▶ [Activity]
What is needed here is a verbatim copy of the records that follow.

▶ [Given records]

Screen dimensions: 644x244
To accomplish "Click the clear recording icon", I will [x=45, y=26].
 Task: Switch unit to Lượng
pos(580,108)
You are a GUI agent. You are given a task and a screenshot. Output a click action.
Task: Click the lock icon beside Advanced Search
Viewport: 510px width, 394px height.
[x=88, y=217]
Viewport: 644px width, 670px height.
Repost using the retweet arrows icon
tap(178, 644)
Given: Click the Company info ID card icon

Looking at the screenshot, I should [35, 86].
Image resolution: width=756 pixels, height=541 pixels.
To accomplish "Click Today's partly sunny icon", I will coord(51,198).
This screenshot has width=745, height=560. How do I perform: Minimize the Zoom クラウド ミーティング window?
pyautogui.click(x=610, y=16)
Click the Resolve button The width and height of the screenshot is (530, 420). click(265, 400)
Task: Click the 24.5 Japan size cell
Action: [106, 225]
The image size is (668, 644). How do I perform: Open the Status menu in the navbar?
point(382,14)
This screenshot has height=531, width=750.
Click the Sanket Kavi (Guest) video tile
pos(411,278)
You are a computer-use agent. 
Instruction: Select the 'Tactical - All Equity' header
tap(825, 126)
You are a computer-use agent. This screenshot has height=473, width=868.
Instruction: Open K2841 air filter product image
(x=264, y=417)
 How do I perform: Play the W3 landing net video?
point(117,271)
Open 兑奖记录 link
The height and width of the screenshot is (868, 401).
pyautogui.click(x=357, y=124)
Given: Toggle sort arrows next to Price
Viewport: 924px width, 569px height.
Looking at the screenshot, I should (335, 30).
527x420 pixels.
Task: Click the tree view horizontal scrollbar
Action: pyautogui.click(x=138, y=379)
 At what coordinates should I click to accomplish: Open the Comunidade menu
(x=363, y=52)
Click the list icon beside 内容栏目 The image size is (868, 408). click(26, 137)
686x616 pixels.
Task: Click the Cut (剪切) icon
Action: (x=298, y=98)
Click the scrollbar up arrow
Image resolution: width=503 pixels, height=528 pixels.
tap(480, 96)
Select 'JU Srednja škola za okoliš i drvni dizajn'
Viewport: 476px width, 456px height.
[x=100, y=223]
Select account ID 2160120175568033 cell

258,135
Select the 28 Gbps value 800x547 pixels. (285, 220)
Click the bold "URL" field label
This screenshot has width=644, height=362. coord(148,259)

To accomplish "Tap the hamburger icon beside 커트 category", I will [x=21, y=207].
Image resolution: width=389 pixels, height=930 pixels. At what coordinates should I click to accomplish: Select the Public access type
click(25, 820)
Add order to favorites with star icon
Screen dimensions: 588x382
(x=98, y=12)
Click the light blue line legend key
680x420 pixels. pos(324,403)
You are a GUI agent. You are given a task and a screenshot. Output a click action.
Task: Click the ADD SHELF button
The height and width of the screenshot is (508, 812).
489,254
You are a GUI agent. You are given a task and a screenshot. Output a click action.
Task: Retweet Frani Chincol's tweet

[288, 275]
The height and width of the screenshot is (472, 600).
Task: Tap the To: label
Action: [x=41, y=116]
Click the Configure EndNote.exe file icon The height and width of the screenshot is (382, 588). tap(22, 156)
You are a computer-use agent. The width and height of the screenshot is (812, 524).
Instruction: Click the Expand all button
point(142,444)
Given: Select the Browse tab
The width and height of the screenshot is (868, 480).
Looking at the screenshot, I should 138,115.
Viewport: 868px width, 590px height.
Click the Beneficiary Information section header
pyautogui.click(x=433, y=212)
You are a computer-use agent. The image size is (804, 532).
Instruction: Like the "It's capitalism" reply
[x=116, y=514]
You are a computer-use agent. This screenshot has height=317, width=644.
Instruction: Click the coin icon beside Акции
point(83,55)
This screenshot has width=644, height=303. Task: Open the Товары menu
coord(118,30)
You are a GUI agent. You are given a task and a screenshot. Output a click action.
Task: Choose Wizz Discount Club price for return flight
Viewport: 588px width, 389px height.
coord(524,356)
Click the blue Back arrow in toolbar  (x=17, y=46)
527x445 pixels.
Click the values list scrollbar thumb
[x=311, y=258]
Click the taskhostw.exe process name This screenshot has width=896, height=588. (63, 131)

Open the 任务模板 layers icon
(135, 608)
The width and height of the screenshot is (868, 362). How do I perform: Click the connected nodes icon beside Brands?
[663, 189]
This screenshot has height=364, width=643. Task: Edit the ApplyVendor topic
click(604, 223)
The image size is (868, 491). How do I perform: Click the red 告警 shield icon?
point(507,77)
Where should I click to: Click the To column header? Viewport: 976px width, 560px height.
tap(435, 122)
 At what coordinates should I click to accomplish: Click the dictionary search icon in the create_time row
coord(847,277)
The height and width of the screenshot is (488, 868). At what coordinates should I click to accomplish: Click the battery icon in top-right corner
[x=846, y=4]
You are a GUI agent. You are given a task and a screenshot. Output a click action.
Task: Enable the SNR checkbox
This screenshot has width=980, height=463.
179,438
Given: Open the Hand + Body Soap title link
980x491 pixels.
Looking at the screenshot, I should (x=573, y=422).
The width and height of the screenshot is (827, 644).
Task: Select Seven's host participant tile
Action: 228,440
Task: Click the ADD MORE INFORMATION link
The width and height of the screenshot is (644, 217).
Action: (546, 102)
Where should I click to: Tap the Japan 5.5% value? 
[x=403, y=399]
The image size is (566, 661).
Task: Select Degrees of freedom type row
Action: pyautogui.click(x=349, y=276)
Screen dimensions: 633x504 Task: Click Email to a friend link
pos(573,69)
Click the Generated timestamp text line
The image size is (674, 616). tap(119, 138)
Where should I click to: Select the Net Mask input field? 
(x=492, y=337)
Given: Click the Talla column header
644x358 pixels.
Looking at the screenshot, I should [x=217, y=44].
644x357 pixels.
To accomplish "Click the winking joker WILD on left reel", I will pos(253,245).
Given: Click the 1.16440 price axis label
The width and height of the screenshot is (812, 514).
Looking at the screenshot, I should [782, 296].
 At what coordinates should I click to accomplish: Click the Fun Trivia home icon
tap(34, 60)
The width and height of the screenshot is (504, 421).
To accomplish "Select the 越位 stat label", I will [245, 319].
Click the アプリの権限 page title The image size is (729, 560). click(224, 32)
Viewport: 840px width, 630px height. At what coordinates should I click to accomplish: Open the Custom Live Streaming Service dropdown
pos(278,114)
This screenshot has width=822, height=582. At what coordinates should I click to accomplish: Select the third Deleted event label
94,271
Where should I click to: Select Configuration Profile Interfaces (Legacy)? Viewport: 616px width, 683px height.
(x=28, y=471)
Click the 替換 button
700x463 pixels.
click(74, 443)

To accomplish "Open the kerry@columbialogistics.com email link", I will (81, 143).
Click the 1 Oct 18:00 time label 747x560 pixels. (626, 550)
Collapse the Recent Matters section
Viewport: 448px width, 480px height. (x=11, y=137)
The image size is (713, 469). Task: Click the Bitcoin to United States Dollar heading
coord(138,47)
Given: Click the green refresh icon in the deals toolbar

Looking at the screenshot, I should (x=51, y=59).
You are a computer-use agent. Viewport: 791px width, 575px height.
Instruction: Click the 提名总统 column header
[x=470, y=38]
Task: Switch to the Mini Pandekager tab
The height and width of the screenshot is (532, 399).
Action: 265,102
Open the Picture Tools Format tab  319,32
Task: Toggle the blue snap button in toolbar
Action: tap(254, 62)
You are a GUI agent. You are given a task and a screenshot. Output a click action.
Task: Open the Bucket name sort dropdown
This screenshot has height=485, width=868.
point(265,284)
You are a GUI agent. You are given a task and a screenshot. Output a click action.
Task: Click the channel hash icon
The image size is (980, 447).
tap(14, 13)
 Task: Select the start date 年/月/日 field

▶ [Answer area]
Screen dimensions: 644x244
To accomplish "Click the clear recording icon", I will [x=45, y=26].
 Task: Switch unit to Lượng
pos(580,108)
You are a GUI agent. You are given a task and a screenshot. Output a click action.
Task: Click the lock icon beside Advanced Search
Viewport: 510px width, 394px height.
[x=88, y=217]
Viewport: 644px width, 670px height.
Repost using the retweet arrows icon
tap(178, 644)
Given: Click the Company info ID card icon

Looking at the screenshot, I should [35, 86].
Image resolution: width=756 pixels, height=541 pixels.
To accomplish "Click Today's partly sunny icon", I will coord(51,198).
This screenshot has width=745, height=560. How do I perform: Minimize the Zoom クラウド ミーティング window?
pyautogui.click(x=610, y=16)
Click the Resolve button The width and height of the screenshot is (530, 420). click(265, 400)
Task: Click the 24.5 Japan size cell
Action: [106, 225]
The image size is (668, 644). How do I perform: Open the Status menu in the navbar?
point(382,14)
This screenshot has height=531, width=750.
Click the Sanket Kavi (Guest) video tile
pos(411,278)
You are a computer-use agent. 
Instruction: Select the 'Tactical - All Equity' header
tap(825, 126)
You are a computer-use agent. This screenshot has height=473, width=868.
Instruction: Open K2841 air filter product image
(x=264, y=417)
 How do I perform: Play the W3 landing net video?
point(117,271)
Open 兑奖记录 link
The height and width of the screenshot is (868, 401).
pyautogui.click(x=357, y=124)
Given: Toggle sort arrows next to Price
Viewport: 924px width, 569px height.
Looking at the screenshot, I should (335, 30).
527x420 pixels.
Task: Click the tree view horizontal scrollbar
Action: pyautogui.click(x=138, y=379)
 At what coordinates should I click to accomplish: Open the Comunidade menu
(x=363, y=52)
Click the list icon beside 内容栏目 The image size is (868, 408). click(26, 137)
686x616 pixels.
Task: Click the Cut (剪切) icon
Action: (x=298, y=98)
Click the scrollbar up arrow
Image resolution: width=503 pixels, height=528 pixels.
tap(480, 96)
Select 'JU Srednja škola za okoliš i drvni dizajn'
Viewport: 476px width, 456px height.
[x=100, y=223]
Select account ID 2160120175568033 cell

258,135
Select the 28 Gbps value 800x547 pixels. (285, 220)
Click the bold "URL" field label
This screenshot has width=644, height=362. coord(148,259)

To accomplish "Tap the hamburger icon beside 커트 category", I will [x=21, y=207].
Image resolution: width=389 pixels, height=930 pixels. At what coordinates should I click to accomplish: Select the Public access type
click(25, 820)
Add order to favorites with star icon
Screen dimensions: 588x382
(x=98, y=12)
Click the light blue line legend key
680x420 pixels. pos(324,403)
You are a GUI agent. You are given a task and a screenshot. Output a click action.
Task: Click the ADD SHELF button
The height and width of the screenshot is (508, 812).
489,254
You are a GUI agent. You are given a task and a screenshot. Output a click action.
Task: Retweet Frani Chincol's tweet

[288, 275]
The height and width of the screenshot is (472, 600).
Task: Tap the To: label
Action: [x=41, y=116]
Click the Configure EndNote.exe file icon The height and width of the screenshot is (382, 588). tap(22, 156)
You are a computer-use agent. The width and height of the screenshot is (812, 524).
Instruction: Click the Expand all button
point(142,444)
Given: Select the Browse tab
The width and height of the screenshot is (868, 480).
Looking at the screenshot, I should 138,115.
Viewport: 868px width, 590px height.
Click the Beneficiary Information section header
pyautogui.click(x=433, y=212)
You are a computer-use agent. The image size is (804, 532).
Instruction: Like the "It's capitalism" reply
[x=116, y=514]
You are a computer-use agent. This screenshot has height=317, width=644.
Instruction: Click the coin icon beside Акции
point(83,55)
This screenshot has width=644, height=303. Task: Open the Товары menu
coord(118,30)
You are a GUI agent. You are given a task and a screenshot. Output a click action.
Task: Choose Wizz Discount Club price for return flight
Viewport: 588px width, 389px height.
coord(524,356)
Click the blue Back arrow in toolbar  (x=17, y=46)
527x445 pixels.
Click the values list scrollbar thumb
[x=311, y=258]
Click the taskhostw.exe process name This screenshot has width=896, height=588. (63, 131)

Open the 任务模板 layers icon
(135, 608)
The width and height of the screenshot is (868, 362). How do I perform: Click the connected nodes icon beside Brands?
[663, 189]
This screenshot has height=364, width=643. Task: Edit the ApplyVendor topic
click(604, 223)
The image size is (868, 491). How do I perform: Click the red 告警 shield icon?
point(507,77)
Where should I click to: Click the To column header? Viewport: 976px width, 560px height.
tap(435, 122)
 At what coordinates should I click to accomplish: Click the dictionary search icon in the create_time row
coord(847,277)
The height and width of the screenshot is (488, 868). At what coordinates should I click to accomplish: Click the battery icon in top-right corner
[x=846, y=4]
You are a GUI agent. You are given a task and a screenshot. Output a click action.
Task: Enable the SNR checkbox
This screenshot has width=980, height=463.
179,438
Given: Open the Hand + Body Soap title link
980x491 pixels.
Looking at the screenshot, I should (x=573, y=422).
The width and height of the screenshot is (827, 644).
Task: Select Seven's host participant tile
Action: 228,440
Task: Click the ADD MORE INFORMATION link
The width and height of the screenshot is (644, 217).
Action: (546, 102)
Where should I click to: Tap the Japan 5.5% value? 
[x=403, y=399]
The image size is (566, 661).
Task: Select Degrees of freedom type row
Action: pyautogui.click(x=349, y=276)
Screen dimensions: 633x504 Task: Click Email to a friend link
pos(573,69)
Click the Generated timestamp text line
The image size is (674, 616). tap(119, 138)
Where should I click to: Select the Net Mask input field? 
(x=492, y=337)
Given: Click the Talla column header
644x358 pixels.
Looking at the screenshot, I should [x=217, y=44].
644x357 pixels.
To accomplish "Click the winking joker WILD on left reel", I will pos(253,245).
Given: Click the 1.16440 price axis label
The width and height of the screenshot is (812, 514).
Looking at the screenshot, I should [782, 296].
 At what coordinates should I click to accomplish: Click the Fun Trivia home icon
tap(34, 60)
The width and height of the screenshot is (504, 421).
To accomplish "Select the 越位 stat label", I will [245, 319].
Click the アプリの権限 page title The image size is (729, 560). click(224, 32)
Viewport: 840px width, 630px height. At what coordinates should I click to accomplish: Open the Custom Live Streaming Service dropdown
pos(278,114)
This screenshot has width=822, height=582. At what coordinates should I click to accomplish: Select the third Deleted event label
94,271
Where should I click to: Select Configuration Profile Interfaces (Legacy)? Viewport: 616px width, 683px height.
(x=28, y=471)
Click the 替換 button
700x463 pixels.
click(74, 443)

To accomplish "Open the kerry@columbialogistics.com email link", I will (81, 143).
Click the 1 Oct 18:00 time label 747x560 pixels. (626, 550)
Collapse the Recent Matters section
Viewport: 448px width, 480px height. (x=11, y=137)
The image size is (713, 469). Task: Click the Bitcoin to United States Dollar heading
coord(138,47)
Given: Click the green refresh icon in the deals toolbar

Looking at the screenshot, I should (x=51, y=59).
You are a computer-use agent. Viewport: 791px width, 575px height.
Instruction: Click the 提名总统 column header
[x=470, y=38]
Task: Switch to the Mini Pandekager tab
The height and width of the screenshot is (532, 399).
Action: 265,102
Open the Picture Tools Format tab  319,32
Task: Toggle the blue snap button in toolbar
Action: tap(254, 62)
You are a GUI agent. You are given a task and a screenshot. Output a click action.
Task: Open the Bucket name sort dropdown
This screenshot has height=485, width=868.
point(265,284)
You are a GUI agent. You are given a task and a screenshot. Output a click action.
Task: Click the channel hash icon
The image size is (980, 447).
tap(14, 13)
 Task: Select the start date 年/月/日 field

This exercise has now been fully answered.